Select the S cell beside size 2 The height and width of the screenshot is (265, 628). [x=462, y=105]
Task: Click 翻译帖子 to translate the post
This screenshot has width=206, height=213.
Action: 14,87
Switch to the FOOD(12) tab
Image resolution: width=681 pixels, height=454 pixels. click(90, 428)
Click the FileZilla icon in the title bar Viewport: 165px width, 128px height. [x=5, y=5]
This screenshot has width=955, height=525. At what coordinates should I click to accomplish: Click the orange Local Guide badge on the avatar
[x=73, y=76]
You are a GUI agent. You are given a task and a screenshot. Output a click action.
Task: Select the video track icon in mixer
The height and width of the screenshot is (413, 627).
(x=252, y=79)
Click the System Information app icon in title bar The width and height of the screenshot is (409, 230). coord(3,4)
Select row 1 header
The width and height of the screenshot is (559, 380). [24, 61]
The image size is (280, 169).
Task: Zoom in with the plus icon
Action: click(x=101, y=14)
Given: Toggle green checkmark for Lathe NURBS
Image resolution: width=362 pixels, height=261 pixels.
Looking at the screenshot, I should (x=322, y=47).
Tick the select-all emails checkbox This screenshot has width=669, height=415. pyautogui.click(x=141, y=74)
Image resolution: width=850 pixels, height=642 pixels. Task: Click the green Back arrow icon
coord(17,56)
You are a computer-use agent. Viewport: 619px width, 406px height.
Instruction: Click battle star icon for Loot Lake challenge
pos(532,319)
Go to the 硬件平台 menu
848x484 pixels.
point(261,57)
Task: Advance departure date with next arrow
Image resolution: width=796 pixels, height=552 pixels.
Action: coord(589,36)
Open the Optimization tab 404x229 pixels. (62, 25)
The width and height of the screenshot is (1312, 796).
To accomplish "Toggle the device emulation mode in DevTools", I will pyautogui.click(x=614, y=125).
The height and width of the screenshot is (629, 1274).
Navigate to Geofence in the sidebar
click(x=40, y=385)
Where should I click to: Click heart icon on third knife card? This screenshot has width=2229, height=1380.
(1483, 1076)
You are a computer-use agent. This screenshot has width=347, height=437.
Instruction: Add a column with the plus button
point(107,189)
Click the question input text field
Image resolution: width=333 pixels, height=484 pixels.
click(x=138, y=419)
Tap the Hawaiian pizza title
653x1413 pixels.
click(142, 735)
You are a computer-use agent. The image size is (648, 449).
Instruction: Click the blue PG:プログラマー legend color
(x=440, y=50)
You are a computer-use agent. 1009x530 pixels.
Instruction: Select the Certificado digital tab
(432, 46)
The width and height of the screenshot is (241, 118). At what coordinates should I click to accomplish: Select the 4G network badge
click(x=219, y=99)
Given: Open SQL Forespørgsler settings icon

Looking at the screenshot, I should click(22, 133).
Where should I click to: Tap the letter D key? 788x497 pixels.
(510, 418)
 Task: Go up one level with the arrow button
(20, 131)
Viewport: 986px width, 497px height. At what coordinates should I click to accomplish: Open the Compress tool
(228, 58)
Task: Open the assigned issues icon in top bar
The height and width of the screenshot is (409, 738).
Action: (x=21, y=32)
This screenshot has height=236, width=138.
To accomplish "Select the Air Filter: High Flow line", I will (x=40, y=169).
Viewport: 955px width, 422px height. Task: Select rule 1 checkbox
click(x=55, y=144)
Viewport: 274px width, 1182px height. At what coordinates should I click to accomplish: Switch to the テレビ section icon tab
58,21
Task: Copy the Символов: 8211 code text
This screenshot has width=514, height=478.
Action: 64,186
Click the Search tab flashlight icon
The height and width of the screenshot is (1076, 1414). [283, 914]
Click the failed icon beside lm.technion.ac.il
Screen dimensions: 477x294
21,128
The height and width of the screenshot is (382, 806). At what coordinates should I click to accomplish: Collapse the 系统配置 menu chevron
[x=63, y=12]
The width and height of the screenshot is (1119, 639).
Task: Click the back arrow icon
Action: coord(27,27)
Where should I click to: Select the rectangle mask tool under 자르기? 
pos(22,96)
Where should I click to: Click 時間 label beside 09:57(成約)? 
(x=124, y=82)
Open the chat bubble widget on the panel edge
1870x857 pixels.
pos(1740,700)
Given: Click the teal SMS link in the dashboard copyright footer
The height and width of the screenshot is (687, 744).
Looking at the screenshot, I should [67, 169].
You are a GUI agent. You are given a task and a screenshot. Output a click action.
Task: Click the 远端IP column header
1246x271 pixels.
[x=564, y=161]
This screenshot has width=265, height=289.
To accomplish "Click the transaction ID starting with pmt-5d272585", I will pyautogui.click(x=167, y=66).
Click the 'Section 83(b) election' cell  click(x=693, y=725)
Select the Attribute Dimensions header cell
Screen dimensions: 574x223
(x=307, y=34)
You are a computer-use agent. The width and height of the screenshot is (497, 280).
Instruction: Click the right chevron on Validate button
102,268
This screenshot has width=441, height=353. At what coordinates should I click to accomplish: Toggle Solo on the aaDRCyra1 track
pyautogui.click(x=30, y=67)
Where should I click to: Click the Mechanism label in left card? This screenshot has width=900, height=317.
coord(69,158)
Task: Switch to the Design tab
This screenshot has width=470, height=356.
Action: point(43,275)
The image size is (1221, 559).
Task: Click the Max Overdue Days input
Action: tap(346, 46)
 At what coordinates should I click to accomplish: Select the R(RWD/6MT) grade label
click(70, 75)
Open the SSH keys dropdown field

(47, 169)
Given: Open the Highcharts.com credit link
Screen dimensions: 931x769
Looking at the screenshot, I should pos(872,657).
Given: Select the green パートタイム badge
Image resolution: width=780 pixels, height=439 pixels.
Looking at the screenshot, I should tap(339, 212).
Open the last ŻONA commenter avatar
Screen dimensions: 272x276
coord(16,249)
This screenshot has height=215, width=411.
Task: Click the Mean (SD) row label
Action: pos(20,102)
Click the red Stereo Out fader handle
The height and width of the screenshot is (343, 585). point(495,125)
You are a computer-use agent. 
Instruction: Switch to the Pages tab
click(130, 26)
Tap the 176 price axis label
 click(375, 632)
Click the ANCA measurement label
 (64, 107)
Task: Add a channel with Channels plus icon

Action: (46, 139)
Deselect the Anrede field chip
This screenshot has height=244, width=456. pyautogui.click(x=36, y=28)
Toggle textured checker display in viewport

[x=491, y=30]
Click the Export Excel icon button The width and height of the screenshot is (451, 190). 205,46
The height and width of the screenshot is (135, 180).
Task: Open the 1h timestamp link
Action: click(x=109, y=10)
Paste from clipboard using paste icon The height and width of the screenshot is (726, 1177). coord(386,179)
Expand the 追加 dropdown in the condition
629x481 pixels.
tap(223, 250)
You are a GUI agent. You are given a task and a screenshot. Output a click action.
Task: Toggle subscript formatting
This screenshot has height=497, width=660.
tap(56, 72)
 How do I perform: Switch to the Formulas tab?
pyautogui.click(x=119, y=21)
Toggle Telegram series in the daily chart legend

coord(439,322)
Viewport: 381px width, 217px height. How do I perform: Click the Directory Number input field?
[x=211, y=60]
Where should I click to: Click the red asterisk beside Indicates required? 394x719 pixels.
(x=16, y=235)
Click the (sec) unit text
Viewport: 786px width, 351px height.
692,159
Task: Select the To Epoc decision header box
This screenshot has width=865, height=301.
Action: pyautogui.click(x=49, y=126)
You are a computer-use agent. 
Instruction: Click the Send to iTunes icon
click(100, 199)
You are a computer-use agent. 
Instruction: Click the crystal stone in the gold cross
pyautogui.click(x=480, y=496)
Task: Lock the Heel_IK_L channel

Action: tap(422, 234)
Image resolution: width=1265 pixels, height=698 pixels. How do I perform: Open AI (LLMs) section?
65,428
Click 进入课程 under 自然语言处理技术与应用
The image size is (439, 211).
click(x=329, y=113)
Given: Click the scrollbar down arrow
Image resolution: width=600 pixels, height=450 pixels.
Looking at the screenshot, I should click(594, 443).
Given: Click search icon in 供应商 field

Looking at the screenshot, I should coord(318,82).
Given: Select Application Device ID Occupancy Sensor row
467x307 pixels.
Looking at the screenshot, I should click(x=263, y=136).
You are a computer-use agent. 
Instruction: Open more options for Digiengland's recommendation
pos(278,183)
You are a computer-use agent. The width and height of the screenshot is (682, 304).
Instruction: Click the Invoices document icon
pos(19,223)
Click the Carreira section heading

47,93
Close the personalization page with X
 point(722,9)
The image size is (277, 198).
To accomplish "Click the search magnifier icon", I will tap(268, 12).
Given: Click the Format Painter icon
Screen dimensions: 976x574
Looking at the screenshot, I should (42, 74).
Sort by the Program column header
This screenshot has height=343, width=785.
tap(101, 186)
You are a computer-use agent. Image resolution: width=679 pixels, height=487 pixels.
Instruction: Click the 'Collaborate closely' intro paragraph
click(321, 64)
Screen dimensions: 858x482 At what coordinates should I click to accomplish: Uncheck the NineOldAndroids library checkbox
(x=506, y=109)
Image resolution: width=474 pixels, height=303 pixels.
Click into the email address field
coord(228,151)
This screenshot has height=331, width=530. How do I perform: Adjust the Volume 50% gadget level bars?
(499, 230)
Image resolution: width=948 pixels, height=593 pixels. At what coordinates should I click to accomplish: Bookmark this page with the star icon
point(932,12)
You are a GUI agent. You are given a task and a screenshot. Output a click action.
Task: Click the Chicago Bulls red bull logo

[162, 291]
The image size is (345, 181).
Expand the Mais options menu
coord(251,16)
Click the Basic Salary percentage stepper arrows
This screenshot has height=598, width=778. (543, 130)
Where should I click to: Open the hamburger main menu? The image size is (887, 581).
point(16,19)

» **Task to carry out**: Each line above from the one with "Task: Lock the Heel_IK_L channel" up to and including the one with "Given: Click the scrollbar down arrow" must be set down exactly, and no line outside that span may appear.

» **Answer section**:
Task: Lock the Heel_IK_L channel

Action: tap(422, 234)
Image resolution: width=1265 pixels, height=698 pixels. How do I perform: Open AI (LLMs) section?
65,428
Click 进入课程 under 自然语言处理技术与应用
The image size is (439, 211).
click(x=329, y=113)
Given: Click the scrollbar down arrow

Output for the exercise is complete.